[Start of section]
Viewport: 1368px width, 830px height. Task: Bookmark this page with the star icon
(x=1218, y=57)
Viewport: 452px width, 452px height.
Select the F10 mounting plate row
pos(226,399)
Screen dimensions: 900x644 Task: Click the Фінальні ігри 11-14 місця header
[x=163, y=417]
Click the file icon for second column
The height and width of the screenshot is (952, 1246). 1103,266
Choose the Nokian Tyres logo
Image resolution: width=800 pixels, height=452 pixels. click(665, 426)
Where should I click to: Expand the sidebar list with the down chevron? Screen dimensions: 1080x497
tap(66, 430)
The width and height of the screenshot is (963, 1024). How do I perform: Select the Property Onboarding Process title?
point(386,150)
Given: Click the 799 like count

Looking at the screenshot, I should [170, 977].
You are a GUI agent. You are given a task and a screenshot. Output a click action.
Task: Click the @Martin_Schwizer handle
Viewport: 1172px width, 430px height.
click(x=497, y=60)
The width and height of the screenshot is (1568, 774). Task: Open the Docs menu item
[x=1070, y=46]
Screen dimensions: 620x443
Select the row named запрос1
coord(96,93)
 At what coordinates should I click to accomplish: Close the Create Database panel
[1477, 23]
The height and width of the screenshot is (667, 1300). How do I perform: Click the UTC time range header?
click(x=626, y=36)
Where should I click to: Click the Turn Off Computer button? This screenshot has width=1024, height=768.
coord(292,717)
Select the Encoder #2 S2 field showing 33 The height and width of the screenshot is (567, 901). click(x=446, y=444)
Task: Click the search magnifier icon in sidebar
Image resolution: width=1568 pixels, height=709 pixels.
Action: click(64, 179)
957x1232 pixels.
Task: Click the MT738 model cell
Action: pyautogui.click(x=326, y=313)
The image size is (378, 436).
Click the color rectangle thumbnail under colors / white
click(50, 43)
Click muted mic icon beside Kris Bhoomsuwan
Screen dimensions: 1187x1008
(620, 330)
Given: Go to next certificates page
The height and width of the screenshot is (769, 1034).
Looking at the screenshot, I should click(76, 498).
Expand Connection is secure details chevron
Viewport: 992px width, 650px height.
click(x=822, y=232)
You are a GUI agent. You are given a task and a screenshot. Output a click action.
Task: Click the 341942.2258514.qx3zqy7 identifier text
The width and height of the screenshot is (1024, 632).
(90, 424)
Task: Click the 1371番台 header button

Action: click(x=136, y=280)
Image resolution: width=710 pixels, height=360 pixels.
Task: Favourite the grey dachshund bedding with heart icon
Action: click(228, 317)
[End of section]
§ **What you should do**:
Word for word, restate the lines above from the line containing "Given: Click the 799 like count" through the line containing "Task: Click the search", with both included and nothing else.

§ **Result of the exercise**:
Given: Click the 799 like count

Looking at the screenshot, I should [170, 977].
You are a GUI agent. You are given a task and a screenshot. Output a click action.
Task: Click the @Martin_Schwizer handle
Viewport: 1172px width, 430px height.
click(x=497, y=60)
The width and height of the screenshot is (1568, 774). Task: Open the Docs menu item
[x=1070, y=46]
Screen dimensions: 620x443
Select the row named запрос1
coord(96,93)
 At what coordinates should I click to accomplish: Close the Create Database panel
[1477, 23]
The height and width of the screenshot is (667, 1300). How do I perform: Click the UTC time range header?
click(x=626, y=36)
Where should I click to: Click the Turn Off Computer button? This screenshot has width=1024, height=768.
coord(292,717)
Select the Encoder #2 S2 field showing 33 The height and width of the screenshot is (567, 901). click(x=446, y=444)
Task: Click the search magnifier icon in sidebar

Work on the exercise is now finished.